Chaînes sur les boxes : Orange serait prêt à payer TF1 et M6 s’il y avait des services à valeur ajoutée

En quête de nouveaux revenus, TF1 et M6 exigent depuis près d’un an que les opérateurs télécoms les rémunèrent pour distribuer leurs chaînes gratuites. Mais les fournisseurs d’accès à Internet refusent. TF1 menace de se retirer des boxes. Cependant, Orange n’est pas totalement fermée à l’idée de payer…

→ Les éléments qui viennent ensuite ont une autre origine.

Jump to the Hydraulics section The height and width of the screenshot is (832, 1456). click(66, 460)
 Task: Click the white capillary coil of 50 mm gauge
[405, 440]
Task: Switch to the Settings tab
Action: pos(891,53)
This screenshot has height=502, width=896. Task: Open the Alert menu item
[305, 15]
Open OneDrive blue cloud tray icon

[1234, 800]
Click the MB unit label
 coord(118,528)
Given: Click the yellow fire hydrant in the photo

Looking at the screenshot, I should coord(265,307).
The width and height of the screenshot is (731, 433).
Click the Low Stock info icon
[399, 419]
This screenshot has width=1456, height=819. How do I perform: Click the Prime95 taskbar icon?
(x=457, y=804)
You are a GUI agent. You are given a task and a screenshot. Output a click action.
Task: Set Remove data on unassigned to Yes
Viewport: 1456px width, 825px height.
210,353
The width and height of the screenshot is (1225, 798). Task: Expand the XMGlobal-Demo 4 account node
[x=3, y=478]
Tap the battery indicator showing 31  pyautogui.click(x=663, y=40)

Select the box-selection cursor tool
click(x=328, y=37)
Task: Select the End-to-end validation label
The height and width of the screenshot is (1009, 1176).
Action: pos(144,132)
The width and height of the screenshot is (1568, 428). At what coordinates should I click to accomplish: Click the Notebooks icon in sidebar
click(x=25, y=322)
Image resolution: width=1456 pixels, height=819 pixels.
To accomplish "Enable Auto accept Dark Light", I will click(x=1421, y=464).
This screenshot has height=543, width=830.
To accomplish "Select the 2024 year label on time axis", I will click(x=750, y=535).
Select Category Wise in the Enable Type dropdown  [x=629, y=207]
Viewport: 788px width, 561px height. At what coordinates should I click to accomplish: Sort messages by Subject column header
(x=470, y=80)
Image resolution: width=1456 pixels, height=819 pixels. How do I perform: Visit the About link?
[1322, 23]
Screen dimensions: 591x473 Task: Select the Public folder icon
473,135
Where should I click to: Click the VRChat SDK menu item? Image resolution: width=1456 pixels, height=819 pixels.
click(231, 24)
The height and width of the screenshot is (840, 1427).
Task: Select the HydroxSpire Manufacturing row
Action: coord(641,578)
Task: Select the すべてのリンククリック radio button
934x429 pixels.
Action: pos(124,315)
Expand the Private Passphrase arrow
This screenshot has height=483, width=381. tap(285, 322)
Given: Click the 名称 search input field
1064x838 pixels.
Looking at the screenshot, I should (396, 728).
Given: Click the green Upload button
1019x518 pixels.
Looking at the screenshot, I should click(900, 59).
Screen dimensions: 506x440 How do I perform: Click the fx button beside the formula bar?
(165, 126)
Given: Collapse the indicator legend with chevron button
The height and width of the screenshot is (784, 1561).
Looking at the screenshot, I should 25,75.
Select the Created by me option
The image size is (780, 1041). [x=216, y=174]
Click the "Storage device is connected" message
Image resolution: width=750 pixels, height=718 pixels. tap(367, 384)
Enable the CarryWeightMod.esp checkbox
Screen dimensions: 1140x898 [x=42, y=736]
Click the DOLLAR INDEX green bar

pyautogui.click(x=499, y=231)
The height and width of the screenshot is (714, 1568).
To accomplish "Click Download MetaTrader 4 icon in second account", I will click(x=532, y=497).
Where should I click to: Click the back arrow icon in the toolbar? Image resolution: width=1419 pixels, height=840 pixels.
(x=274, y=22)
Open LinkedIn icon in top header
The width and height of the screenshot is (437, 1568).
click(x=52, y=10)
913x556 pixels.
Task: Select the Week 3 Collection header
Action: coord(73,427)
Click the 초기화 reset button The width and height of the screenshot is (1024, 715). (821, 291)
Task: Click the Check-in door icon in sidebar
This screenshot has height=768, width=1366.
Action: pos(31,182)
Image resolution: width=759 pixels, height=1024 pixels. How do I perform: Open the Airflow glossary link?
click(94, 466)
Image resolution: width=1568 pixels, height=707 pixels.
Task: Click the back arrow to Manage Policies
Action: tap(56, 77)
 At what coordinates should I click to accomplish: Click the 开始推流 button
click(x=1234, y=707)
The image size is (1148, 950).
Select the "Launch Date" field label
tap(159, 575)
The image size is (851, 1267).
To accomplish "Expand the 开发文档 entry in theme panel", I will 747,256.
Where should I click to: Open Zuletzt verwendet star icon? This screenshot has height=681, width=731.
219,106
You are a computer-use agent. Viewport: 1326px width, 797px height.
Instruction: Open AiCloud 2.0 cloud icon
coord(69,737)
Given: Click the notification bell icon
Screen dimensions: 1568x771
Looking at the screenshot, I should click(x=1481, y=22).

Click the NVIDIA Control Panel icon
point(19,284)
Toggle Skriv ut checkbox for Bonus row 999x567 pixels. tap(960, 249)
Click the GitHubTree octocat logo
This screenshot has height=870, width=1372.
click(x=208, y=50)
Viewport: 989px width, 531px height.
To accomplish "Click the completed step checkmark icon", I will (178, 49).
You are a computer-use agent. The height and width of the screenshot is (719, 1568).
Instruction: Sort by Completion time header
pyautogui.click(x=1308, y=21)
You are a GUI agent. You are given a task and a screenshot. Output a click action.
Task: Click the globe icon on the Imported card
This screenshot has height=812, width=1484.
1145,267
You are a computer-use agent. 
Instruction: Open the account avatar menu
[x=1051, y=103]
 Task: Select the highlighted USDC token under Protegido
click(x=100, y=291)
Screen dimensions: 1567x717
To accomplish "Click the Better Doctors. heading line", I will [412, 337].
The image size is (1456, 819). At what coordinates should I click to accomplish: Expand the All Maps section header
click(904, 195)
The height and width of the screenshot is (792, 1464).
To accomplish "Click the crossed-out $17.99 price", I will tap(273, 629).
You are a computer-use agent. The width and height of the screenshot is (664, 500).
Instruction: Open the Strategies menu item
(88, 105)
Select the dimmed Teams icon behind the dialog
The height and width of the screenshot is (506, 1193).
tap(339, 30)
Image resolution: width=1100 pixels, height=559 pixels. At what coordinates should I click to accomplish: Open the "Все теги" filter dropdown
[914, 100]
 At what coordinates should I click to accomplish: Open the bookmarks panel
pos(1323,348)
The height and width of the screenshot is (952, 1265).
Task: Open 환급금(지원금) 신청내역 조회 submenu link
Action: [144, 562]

C’est une petite phrase passée presque inaperçue en septembre 2016, formulée par le PDG d’Orange, Stéphane Richard (photo), qui montre que les opérateurs télécoms ne seraient pas si hostiles à l’idée de payer les chaînes pour continuer à les distribuer sur leurs boxes : « Je ne vois pas très bien pourquoi les opérateurs accepteraient de payer quelque chose qu’ils ne paient pas aujourd’hui. Mais s’ils ont des services intéressants à proposer
en plus, cela peut se regarder » (1).

Start-over, cloud, nPVR, 4K
Des services à proposer en plus… Ces nouveaux usages que les chaînes – TF1 et M6 en tête – souhaitent proposer à leurs téléspectateurs consistent par exemple à pouvoir revenir au début du programme (fonction start-over) ou bien à enregistrer des programmes dans un service de cloud (fonction nPVR, pour Network Personal Video Recorder). Pour justifier de faire payer la reprise de leurs chaînes, les chaînes mettent en avant le passage à la qualité d’image en 4K (ultra-haute définition). Chez Bouygues, c’est « TF1 Premium ». Le patron d’Orange n’est donc pas resté insensible aux arguments de « valeur ajoutée » des chaînes, lesquelles veulent ainsi proposer des services audiovisuels et des magnétoscopes numériques personnels en ligne, qu’elles maîtriseraient de bout en bout, aux 20 millions de foyers qui, en France, reçoivent la télévision sur leur « box » Internet. Ce serait aussi pour elles le moyen d’instaurer un contact direct avec leurs téléspectateurs dont les données gérées par les fournisseur d’accès à Internet (FAI) ne leur sont pas accessibles. C’est en outre une façon pour les chaînes, notamment les historiques, de se mettre à la page des nouvelles technologies audiovisuelles face aux innovations proposées dans le cloud par des agrégateurs de flux télévisés tels que Molotov positionnés comme OTT (Over-The-Top). Car derrière cette querelle du PAF, c’est bien la bataille pour le contrôle des « clients » téléspectateurs qui s’intensifie sous la pression des nouveaux entrants du Net.
La suprématie des boxes est de plus en plus contestée (2). Les négociations tendues vont bon train dans la mesure où les accords de distribution de TF1 avec les opérateurs télécoms, notamment sur le replay, sont arrivés à échéance et doivent être renouvelés, de même que ceux de M6 d’ici la fin de cette année. Car pour l’heure, les FAI paient seulement les chaînes pour leur service de TV de rattrapage.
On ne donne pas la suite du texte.